Oops. That's my grandmother's name.

"Yes, she's your mother." I affirmed, carefully sliding the conversation back toward reality.

"Oh that's right, that's right! I'm the mother. I'm the grandmother." She was thinking deeply now, gently touching her chest as she reminded herself of each identity.

"So what's your name? Tell me," I asked.

Leaning even closer, she agreeably whispered to me her full name.

"Yes, that's right. That's who you are," I concurred. "But why are we whispering?"

"So Honey can't hear us."

"Who's Honey?"

* * * * *

For the next hour, my mom lay on her couch and calmly explained to me exactly what has been going on inside her mind. This is what she said.
For the last few years, someone else has been living inside me. Inside my body. Inside these clothes. 
Her name is Honey and she's a stupid fool. When Honey was growing up, her mother washed clothes in the river to make ends meet. But Honey has two sisters and five brothers so the family was always very poor.  She has no education, she's never held a good job. That's why she has no money. 
So when Honey heard there were a lot of older people in this town who had money, she came here to take advantage of someone. She moved in with me a long time ago, and even she's always promising me that she's going to skedaddle, she never goes.   
Honey is an asshole. She plays tricks on me, like hiding my shoes or my glasses, and then she laughs at me. She whines and complains about everything - my food, my clothes, my books - and I tell her to leave if she doesn't like it. But she just won't go!
And sometimes, Honey pretends to be me. But she is a fake. She doesn't know my kids' names. She doesn't know my grandchildren's names. But I do. The real me knows everyone's names. So that's why I have to whisper them. I don't want Honey to hear, because then she will know their names and can pretend to be the real me. 
As I listened to these revelations, my mind was exploding with new thoughts and ideas.

On the one hand, this explanation was super helpful. My intuitions had told me that my mom was experiencing her demented thoughts as a different person, and I often find my mom engaged in a dialogue that sounds like she was talking to another person that only she could see. This story definitely confirmed that my mom was using the identity of Honey to express - and to contain - her dementia.

At the same time, I was heartbroken. I can't imagine how confusing and scary it must be to feel that someone else is living inside your skin, and my mom's emotional pain and frustration were palpable. If I let myself, I could weep for a hundred years just to think of it.

However, pragmatist that I am, I knew that I could not let my own emotions surface in the moment. I needed to figure out how to respond to all this.

My first instinct was to protest. There's no one in this house, Mom, except you and me. You are safe here. I won't let anyone come in and bother you.

But then I realized that statement simply wasn't true. Though Honey is not a physical presence, the truth is that Mom's mental security has indeed been breached.

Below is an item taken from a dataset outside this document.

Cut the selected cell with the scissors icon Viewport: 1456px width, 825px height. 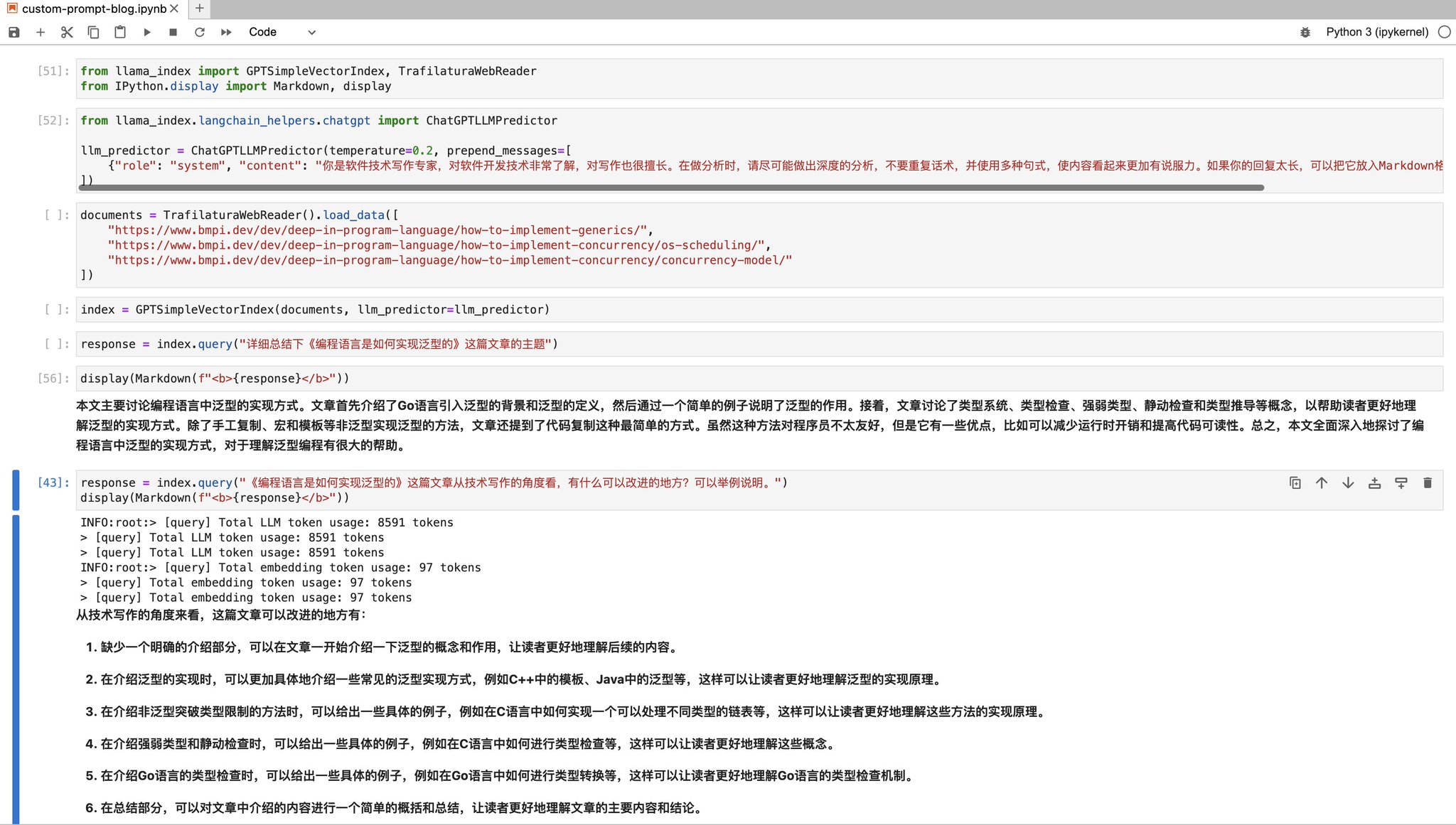pos(67,32)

In a nonliteral but very real way, an intruder named Alzheimer's is harassing her and refusing to go. And I can do nothing to stop it.

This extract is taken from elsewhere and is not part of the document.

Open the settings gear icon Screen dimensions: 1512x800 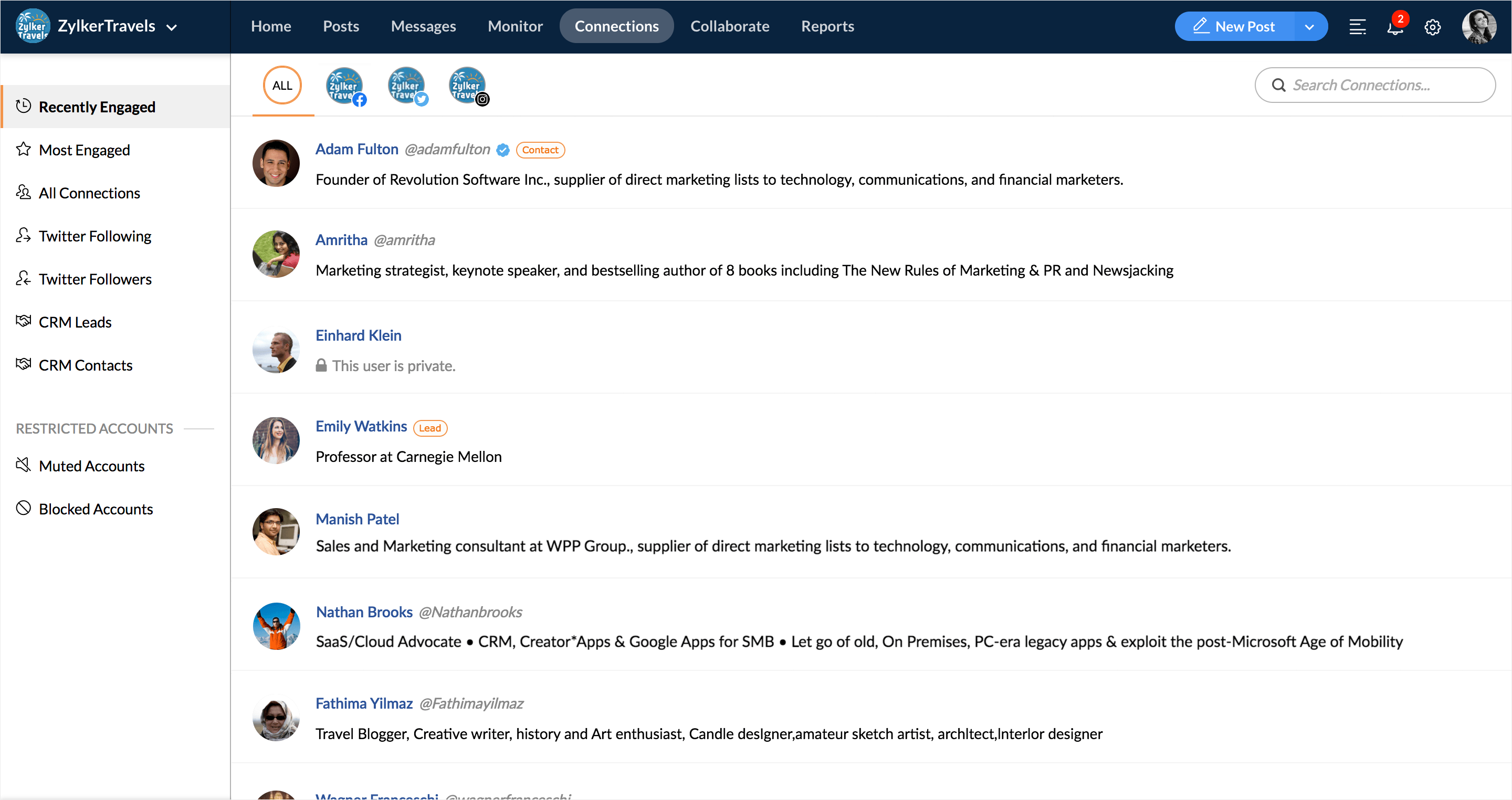(1432, 27)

So in a flash, I completely reversed direction.
I think it's very nice of you to let Honey live here. She doesn't have anyone else to take care of her, and you are generous to let her stay. But this is your house, and you are the boss. I think Honey needs to follow your rules.
Mom agreed.

 * * * * *

So for the rest of my visit, when I would encounter my mom having a spirited session of self-talk, I'd ask, "What's going on? Is Honey giving you problems?"

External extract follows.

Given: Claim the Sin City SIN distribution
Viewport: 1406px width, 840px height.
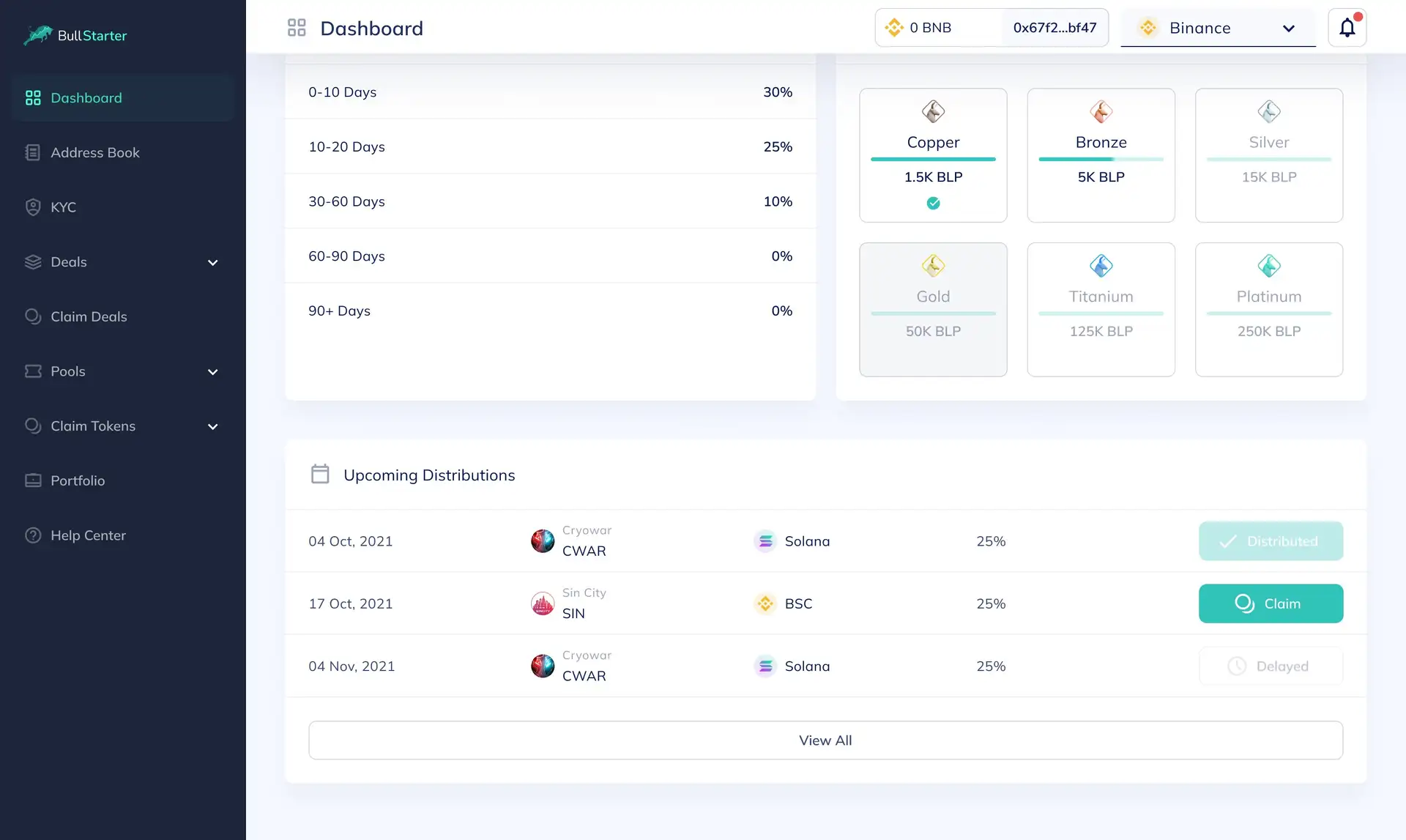Looking at the screenshot, I should pyautogui.click(x=1271, y=603).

And every time, Mom would say, "Yes!" and go on to explain exactly what Honey was doing wrong.

I would listen, and then suggest a phrase or two that might make Honey straighten up.

To watch my mom repeat those words back to her invisible Honey, as she looked right at the place where Honey was apparently standing, sent chills down my spine.

But the process seems to work. And now that I'm back home, we often talk on the phone about Honey. When I ask, Mom tells me about Honey's bad behavior, and then I suggest what she might say to get Honey back in line.

This, I realize, is a tiny finger in the dike that my mom has built to hold back the mighty seas of dementia. But for now, this is all either one of us can think to do with this monstrous problem.

For now, helping with Honey will have to be enough.